Die Gegenstrategie heißt "Dethematisierung", diese gelinge am besten durch die Thematisierung eines anderen, des eigentlichen Problems: "Wie erlangen wir gegenüber den zerstörerischen Kräften einer entfesselten kapitalistischen Globalisierung wieder die politische Handlungsmacht zurück?" Zum Thema wird dieses Problem, für Habermas die entscheidende Frage der Gegenwart, durch politischen Streit, in "demokratischer Polarisierung". Es ginge also darum zu definieren, worin die Krise liegt, statt die Definition der Lage den Populisten zu überlassen. Der scharfe Streit der etablierten Parteien darüber, wie man eine globalisierte Welt politisch gestalten kann oder ob man den neoliberalen Imperativen der Staatszurückhaltung folgen müsse, wäre dazu erforderlich. Er ist aber derzeit nicht in Sicht.

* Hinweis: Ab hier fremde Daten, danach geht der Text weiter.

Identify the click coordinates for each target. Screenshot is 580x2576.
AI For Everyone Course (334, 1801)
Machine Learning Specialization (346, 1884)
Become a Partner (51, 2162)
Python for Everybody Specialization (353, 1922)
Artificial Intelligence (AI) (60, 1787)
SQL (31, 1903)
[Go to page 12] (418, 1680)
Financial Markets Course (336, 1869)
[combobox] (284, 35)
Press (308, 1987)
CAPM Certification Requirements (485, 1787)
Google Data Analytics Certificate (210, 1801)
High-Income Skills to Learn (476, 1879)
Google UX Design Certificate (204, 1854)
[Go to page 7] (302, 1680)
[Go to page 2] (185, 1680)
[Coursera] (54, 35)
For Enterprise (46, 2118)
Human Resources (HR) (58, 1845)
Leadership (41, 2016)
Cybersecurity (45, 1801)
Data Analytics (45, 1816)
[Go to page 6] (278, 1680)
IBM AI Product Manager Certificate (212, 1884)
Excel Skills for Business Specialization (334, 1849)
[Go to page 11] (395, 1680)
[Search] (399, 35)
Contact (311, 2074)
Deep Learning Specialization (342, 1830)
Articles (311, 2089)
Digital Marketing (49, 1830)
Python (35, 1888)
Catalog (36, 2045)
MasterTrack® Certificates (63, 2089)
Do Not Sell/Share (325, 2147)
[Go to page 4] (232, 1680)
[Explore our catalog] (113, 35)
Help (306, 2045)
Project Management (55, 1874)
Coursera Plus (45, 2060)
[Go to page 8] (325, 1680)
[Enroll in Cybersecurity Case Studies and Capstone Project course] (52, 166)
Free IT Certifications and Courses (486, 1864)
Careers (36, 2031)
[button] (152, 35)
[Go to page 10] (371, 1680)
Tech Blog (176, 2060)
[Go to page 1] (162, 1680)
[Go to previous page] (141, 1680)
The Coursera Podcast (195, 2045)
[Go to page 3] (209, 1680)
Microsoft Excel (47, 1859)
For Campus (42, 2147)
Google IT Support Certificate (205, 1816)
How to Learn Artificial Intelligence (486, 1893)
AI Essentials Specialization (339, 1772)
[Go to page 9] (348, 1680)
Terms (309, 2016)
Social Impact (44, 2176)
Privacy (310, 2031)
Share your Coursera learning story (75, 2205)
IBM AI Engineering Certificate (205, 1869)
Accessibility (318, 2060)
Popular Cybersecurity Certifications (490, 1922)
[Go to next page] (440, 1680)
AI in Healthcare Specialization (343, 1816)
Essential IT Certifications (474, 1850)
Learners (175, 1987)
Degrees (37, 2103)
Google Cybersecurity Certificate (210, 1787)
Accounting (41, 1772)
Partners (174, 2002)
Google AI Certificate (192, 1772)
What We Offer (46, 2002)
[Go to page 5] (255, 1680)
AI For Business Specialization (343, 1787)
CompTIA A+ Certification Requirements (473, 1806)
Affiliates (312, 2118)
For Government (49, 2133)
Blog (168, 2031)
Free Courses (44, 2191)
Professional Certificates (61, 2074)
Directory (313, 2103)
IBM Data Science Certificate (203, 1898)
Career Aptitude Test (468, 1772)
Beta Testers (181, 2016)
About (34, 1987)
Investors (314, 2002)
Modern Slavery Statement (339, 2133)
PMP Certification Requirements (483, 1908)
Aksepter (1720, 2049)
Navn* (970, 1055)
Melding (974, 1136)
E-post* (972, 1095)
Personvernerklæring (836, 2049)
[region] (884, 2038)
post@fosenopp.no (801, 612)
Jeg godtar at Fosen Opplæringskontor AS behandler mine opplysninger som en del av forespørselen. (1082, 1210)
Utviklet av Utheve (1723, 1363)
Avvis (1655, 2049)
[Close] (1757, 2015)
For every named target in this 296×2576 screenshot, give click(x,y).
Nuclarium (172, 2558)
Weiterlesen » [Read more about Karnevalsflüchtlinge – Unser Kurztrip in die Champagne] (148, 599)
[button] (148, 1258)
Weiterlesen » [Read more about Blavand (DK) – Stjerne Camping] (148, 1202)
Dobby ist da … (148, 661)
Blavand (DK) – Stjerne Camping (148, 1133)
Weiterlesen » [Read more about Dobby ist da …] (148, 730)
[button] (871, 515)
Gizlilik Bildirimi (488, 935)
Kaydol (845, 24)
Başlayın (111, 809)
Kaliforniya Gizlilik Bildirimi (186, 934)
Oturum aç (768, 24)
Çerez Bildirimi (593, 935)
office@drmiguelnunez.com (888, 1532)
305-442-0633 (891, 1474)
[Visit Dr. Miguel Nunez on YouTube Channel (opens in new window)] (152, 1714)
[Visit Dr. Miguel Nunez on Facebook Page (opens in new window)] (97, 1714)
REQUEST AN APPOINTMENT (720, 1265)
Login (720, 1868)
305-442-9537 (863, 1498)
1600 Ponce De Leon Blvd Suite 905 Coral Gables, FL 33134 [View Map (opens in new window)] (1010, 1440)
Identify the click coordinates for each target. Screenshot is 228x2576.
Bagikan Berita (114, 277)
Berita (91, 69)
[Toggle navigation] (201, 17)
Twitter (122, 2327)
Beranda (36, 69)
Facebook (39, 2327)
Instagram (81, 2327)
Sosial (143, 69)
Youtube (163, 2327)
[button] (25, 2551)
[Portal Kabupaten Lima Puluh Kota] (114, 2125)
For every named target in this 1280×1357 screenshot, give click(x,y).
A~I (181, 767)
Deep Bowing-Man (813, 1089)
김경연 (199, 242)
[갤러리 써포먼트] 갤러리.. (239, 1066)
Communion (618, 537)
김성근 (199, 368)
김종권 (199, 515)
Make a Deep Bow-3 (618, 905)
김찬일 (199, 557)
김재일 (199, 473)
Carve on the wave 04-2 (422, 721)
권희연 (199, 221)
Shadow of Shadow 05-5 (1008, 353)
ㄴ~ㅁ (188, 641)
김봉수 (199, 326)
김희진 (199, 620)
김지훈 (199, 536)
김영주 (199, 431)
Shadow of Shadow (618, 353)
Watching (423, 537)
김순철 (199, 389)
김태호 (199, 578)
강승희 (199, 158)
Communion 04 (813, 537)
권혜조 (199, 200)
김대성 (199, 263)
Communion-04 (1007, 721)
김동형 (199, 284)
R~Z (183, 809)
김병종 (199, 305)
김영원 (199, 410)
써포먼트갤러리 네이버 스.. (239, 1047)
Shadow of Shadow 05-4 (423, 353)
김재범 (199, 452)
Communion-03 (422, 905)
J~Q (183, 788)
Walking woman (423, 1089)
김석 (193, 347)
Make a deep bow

Im Interview entfaltet Habermas seinen Gedanken der demokratischen Polarisierung im Rückblick auf die vergangenen 25 Jahre, mit innenpolitischen Spitzen und europapolitischen Überlegungen, die er schon mehrmals ausführlicher dargelegt hat. Zur "Dethematisierung" müsste freilich, denkt der Leser, ein genaueres Bild der Populisten kommen. Mit guten Gründen weist Habermas die These von einer neuen "autoritären Internationale" zurück, von Putin über Erdoğan bis Trump. Da sei keine einheitliche Tendenz zu erkennen, "eher verschiedene strukturelle Ursachen und viele Zufälle". Große Verschiedenheit dürfte auch die rechtspopulistischen Akteure auszeichnen, im Lager der Reinheitsversessenen herrscht große Vielfalt an Biografien, Motiven, Absichten.

Einen Teil ihrer Kraft gewinnen die Rechtspopulisten wahrscheinlich und paradoxerweise eben aus dieser Vielfalt. Habermas empfiehl demokratischen Parteien für den Umgang mit denen, die "völkischen Parolen" nachlaufen: "Sie sollten diese Art von ,besorgten Bürgern', statt um sie herumzutanzen, kurz und trocken als das abtun, was sie sind - den Saatboden für einen neuen Faschismus." Das dürfte richtig sein, und es dürfte gleichwohl nicht reichen.